In mouse models with SCD, hemopexin has shown notable beneficial properties. Treatment with hemopexin decreased the release of p-selectin and von Willebrand factor and potentiated heme oxygenase-1 (Belcher et al., 2018). Moreover, studies have shown that hemopexin reduces these animals’ vaso-occlusion and acute renal failure. In the aortas of these mice, hemopexin treatment promotes an increase in NOS activity and a reduction in both ROS and nitrosative stress. Hemopexin improves endothelial dysfunction, corrects cardiac alterations, and decreases mean arterial pressure (Vinchi et al., 2013). Due to its ability to enhance endothelial NO bioavailability and attenuate oxidative stress, hemopexin emerges as a promising therapeutic approach for treating priapism related to SCD.

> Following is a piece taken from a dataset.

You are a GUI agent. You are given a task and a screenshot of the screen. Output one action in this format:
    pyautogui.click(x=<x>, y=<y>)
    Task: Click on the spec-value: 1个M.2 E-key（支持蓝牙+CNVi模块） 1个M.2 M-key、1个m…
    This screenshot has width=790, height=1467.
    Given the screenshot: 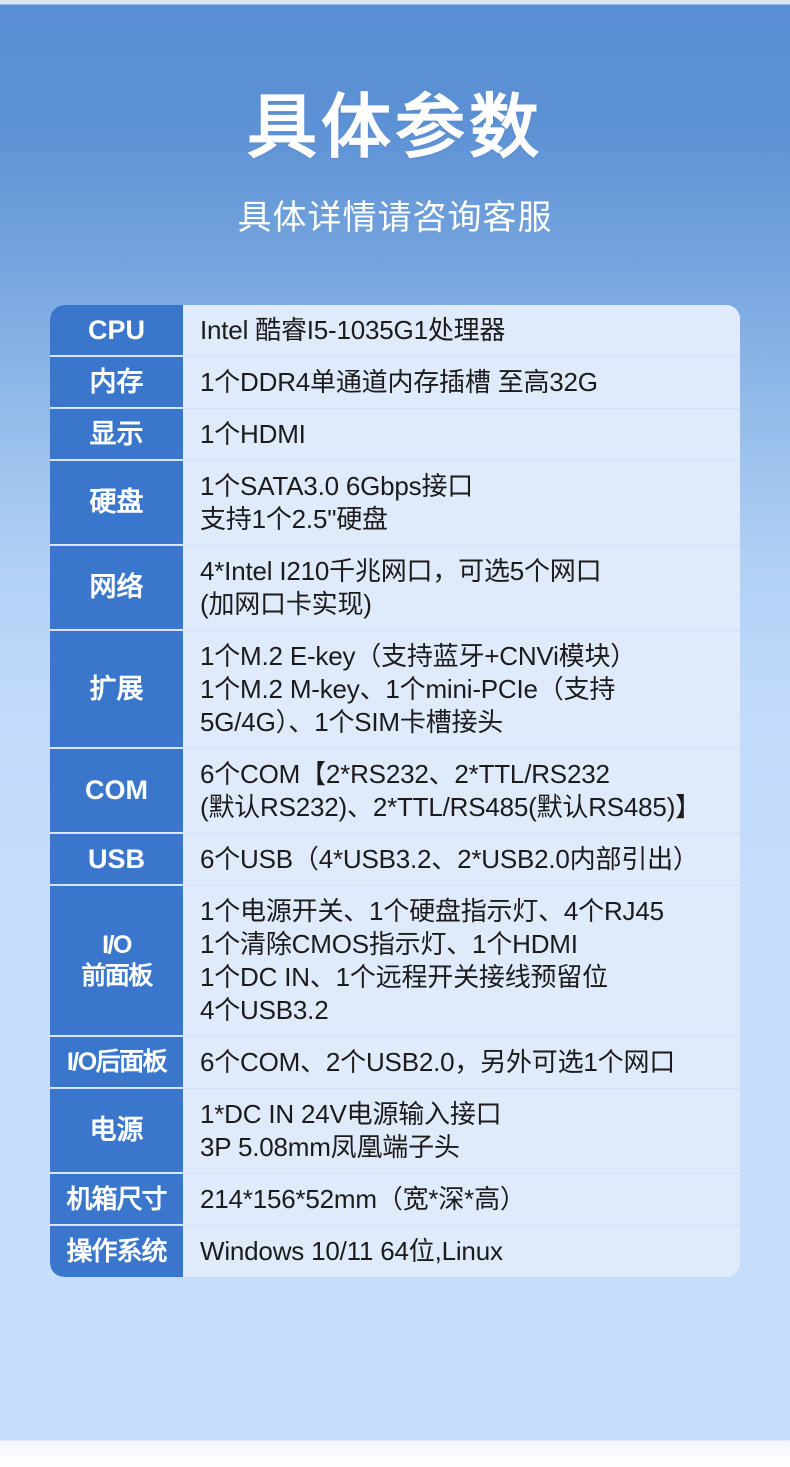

In summary, hemopexin is vital in modulating the complications associated with SCD, particularly in mitigating the deleterious effects of free heme in plasma. Its beneficial properties, as evidenced in animal models, not only point to an ability to correct endothelial dysfunction but also suggest potential benefits in treating priapism related to SCD. The role of hemopexin in improving the bioavailability of endothelial NO and attenuating oxidative stress highlights it as a promising therapeutic approach. Future preclinical are needed to confirm these findings and validate hemopexin as a therapeutic intervention in patients with SCD who have recurrent priapism.

Antioxidants.

Oxidative and nitrosative stress is pivotal in the pathogenesis of priapism associated with SCD (Musicki et al., 2012, 2014; Silva et al., 2016a; Pereira et al., 2022). Notably, L-glutamine, a precursor to the antioxidant glutathione, received FDA approval in 2017 for patients with SCD (Mullard, 2020). However, its efficacy in addressing priapism still needs to be determined. Other antioxidants, such as N-acetylcysteine and omega-3 fatty acids, studied in the context of SCD complications, have yet to establish their specific effects on priapism (Nur et al., 2012; Daak et al., 2013).

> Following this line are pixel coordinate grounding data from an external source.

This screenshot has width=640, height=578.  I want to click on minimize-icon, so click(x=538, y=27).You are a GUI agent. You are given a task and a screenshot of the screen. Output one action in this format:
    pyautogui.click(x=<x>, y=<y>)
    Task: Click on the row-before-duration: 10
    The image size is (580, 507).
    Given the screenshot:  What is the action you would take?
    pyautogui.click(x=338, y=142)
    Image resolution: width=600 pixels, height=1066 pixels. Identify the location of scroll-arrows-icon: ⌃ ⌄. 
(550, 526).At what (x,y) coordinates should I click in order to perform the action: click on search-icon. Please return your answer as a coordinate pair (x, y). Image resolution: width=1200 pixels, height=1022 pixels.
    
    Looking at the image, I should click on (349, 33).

Apocynin, an inhibitor of NADPH oxidases, demonstrated promising effects when administered for four weeks in SCD mice by reducing ROS production and normalizing eNOS expression in the penis (Musicki et al., 2012). Similarly, the xanthine oxidase inhibitor attenuates ROS production in isolated penile tissues of these mice (Bivalacqua et al., 2013). However, the direct efficacy of these inhibitors on priapic activity requires further evaluation, underscoring the need for more comprehensive preclinical studies.

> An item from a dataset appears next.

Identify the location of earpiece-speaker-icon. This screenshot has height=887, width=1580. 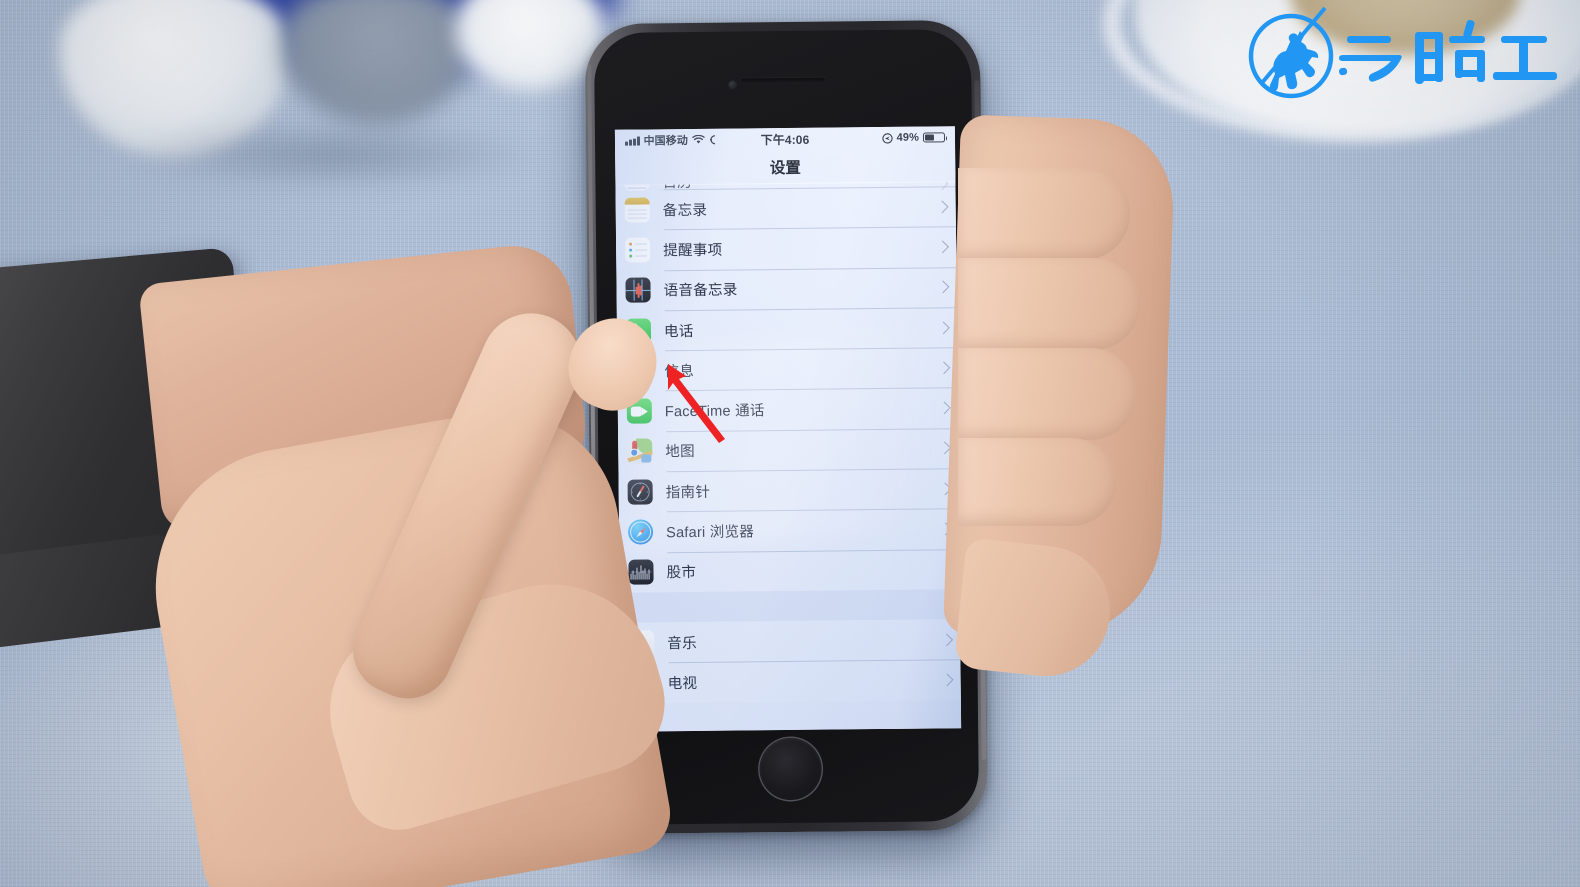
(782, 80).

In summary, antioxidants are fascinating in treating SCD and its associated priapism. Given the intricate interplay between oxidative and nitrosative stress and the pathogenesis of priapism, antioxidants emerge as promising candidates for clinical exploration (Musicki et al., 2012, 2021; Bivalacqua et al., 2013; Lagoda et al., 2013, 2014; Silva et al., 2016b; Pereira et al., 2022). While findings from mouse studies are encouraging, it is paramount to conduct additional preclinical research to ensure the safety and effectiveness of these agents before their application in SCD patients. The FDA approval of L-glutamine and ongoing research on other antioxidants accentuate the importance of intensifying investigations into these compounds as potential therapeutic strategies for priapism in SCD.